[Task data]:
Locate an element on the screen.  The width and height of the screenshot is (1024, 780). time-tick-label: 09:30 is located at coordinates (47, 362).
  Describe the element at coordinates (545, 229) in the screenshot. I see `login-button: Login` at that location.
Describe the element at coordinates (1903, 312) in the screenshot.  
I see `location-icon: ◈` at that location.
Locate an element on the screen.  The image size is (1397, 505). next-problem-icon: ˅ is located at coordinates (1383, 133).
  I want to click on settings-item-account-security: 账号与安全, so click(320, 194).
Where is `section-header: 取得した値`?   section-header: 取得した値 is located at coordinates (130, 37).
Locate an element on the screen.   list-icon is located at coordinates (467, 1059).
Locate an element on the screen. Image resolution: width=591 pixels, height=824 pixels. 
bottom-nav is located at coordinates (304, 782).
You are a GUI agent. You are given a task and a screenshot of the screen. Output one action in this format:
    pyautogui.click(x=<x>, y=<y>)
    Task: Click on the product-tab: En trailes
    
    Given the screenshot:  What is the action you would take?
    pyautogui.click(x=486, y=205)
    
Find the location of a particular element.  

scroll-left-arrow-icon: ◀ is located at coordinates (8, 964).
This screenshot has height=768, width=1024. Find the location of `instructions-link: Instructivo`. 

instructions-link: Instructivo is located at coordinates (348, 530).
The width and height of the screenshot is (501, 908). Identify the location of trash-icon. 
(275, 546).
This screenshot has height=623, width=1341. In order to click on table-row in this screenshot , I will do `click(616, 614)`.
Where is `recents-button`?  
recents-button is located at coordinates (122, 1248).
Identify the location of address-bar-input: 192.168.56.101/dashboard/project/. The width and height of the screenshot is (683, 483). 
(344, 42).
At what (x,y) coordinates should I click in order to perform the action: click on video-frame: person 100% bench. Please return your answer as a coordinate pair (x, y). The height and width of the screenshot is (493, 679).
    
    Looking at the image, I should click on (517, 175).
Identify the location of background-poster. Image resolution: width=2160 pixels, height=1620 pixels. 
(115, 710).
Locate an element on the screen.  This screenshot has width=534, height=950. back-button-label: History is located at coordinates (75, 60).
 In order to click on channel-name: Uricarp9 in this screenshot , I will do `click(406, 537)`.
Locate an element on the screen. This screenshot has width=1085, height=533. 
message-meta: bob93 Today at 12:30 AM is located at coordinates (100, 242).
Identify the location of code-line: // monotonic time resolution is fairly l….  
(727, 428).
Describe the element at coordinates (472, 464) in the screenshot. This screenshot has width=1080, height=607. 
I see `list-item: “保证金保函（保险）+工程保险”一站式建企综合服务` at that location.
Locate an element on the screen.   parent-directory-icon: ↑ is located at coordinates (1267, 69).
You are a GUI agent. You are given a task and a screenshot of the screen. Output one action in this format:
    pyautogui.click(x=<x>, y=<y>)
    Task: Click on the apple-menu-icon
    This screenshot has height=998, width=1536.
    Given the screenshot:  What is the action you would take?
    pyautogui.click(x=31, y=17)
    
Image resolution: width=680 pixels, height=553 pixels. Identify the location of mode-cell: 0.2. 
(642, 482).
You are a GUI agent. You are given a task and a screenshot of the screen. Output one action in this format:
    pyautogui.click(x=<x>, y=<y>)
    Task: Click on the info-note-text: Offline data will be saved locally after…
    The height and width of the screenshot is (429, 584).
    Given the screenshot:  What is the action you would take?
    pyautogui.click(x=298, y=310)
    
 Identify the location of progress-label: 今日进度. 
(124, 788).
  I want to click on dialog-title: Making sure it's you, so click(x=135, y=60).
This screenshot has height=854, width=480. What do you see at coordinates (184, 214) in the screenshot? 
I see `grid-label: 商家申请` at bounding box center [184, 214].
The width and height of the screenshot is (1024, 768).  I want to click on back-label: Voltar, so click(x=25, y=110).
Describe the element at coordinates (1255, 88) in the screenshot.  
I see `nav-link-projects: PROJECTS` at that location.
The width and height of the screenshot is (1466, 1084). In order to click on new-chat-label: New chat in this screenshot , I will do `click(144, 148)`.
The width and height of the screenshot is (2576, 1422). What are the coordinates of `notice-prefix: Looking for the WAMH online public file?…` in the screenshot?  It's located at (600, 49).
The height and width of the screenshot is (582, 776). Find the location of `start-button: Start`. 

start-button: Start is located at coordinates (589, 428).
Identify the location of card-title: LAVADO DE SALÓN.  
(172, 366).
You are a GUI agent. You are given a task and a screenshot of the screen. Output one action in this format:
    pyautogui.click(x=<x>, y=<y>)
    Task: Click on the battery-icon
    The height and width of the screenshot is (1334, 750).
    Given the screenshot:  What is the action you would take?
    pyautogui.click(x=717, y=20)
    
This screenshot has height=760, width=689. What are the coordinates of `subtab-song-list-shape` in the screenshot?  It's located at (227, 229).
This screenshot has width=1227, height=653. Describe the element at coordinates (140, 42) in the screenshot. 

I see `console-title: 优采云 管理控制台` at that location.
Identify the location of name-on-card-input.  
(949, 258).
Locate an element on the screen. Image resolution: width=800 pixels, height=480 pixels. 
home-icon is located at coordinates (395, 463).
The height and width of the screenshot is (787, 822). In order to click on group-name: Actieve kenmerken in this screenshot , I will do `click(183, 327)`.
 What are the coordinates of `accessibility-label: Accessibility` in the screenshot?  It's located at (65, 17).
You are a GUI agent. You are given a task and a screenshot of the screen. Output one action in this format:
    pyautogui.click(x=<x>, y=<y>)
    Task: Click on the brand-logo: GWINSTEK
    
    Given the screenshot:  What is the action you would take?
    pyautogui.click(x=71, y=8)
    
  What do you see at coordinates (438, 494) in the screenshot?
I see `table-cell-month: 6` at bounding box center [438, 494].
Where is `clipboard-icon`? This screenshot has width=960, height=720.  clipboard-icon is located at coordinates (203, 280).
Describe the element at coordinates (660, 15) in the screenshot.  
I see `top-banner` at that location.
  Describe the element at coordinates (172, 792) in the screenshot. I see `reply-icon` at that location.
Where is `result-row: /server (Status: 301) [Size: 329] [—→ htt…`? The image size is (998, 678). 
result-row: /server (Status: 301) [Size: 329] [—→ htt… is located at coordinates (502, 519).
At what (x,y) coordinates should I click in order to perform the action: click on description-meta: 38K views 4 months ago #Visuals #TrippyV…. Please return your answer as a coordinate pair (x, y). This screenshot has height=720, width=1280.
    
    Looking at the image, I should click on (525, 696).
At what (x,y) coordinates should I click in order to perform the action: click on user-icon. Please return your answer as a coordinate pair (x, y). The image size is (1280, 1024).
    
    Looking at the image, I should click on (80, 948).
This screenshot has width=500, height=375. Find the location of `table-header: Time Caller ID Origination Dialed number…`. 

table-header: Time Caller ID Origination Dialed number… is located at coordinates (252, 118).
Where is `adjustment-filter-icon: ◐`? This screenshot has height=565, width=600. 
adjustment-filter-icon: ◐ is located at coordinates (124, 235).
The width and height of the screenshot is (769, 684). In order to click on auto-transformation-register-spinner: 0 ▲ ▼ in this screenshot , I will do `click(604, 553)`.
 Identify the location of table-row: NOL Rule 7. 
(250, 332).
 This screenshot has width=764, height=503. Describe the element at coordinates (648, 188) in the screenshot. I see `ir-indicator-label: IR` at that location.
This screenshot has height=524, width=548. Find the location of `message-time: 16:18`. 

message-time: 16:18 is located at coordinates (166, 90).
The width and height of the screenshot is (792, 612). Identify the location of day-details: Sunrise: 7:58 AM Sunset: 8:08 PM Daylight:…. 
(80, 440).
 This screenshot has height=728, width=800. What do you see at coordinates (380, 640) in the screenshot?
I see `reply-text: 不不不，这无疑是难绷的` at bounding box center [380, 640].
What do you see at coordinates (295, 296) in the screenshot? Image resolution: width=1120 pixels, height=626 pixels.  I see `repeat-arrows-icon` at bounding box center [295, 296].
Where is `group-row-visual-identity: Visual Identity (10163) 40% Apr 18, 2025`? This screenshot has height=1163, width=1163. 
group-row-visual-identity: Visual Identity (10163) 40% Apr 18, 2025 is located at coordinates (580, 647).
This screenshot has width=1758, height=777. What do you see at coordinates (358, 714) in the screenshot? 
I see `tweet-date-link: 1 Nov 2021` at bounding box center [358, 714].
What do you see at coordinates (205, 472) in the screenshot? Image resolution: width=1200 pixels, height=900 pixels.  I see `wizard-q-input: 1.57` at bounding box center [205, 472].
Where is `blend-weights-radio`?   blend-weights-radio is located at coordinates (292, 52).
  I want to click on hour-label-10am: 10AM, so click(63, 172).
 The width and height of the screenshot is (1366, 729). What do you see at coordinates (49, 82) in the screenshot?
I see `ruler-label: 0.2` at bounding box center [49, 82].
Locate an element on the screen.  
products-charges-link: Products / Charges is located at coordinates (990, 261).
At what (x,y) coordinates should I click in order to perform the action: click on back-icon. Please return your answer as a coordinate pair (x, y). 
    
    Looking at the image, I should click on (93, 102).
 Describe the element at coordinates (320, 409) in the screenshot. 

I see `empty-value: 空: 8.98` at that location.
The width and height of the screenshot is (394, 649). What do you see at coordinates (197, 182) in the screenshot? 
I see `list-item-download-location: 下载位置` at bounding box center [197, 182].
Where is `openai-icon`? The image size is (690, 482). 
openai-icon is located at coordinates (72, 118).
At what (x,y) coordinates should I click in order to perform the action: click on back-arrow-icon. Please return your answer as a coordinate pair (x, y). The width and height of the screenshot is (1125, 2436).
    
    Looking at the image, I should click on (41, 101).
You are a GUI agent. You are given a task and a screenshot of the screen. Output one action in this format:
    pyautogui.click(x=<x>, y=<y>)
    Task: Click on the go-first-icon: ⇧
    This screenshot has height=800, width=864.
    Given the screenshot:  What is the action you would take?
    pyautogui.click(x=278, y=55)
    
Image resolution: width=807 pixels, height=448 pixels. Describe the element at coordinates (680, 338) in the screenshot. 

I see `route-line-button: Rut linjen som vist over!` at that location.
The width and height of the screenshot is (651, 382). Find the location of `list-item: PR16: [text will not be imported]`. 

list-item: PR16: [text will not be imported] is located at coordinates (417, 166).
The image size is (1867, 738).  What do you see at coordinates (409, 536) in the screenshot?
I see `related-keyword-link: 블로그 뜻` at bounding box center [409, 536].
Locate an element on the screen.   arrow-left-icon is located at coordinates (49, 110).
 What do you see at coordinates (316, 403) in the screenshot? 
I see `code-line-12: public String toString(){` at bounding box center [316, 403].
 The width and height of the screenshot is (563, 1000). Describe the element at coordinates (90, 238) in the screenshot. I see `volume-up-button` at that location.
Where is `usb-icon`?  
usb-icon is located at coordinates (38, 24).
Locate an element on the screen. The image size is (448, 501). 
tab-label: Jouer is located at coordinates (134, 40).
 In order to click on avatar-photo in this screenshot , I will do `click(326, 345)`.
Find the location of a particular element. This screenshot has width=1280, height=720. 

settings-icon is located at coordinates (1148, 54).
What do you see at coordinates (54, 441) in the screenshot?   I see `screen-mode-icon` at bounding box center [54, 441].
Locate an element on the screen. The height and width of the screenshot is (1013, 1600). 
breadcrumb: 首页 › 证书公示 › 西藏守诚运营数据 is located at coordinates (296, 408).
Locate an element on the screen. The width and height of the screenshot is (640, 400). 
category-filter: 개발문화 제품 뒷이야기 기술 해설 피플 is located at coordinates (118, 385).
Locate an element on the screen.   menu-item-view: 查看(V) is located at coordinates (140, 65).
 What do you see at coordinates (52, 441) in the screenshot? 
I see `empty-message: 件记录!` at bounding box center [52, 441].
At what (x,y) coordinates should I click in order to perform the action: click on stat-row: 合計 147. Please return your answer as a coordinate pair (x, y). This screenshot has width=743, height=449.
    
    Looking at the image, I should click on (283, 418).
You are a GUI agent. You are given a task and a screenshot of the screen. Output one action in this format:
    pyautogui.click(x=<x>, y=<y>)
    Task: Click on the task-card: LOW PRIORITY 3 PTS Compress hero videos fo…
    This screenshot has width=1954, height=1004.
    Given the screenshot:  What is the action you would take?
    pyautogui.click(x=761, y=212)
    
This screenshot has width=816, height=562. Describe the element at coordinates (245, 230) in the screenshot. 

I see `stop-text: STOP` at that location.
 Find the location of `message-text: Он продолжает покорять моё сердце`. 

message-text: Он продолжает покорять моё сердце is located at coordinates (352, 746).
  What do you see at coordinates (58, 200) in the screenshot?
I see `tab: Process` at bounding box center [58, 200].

[Required work]: Write out the lines above word for word, starting at the line that contains "This screenshot has height=768, width=1024." and ending at the line that contains "(275, 546).", with both of those lines included.

[Solution to the problem]:
This screenshot has height=768, width=1024. Find the location of `instructions-link: Instructivo`. 

instructions-link: Instructivo is located at coordinates (348, 530).
The width and height of the screenshot is (501, 908). Identify the location of trash-icon. 
(275, 546).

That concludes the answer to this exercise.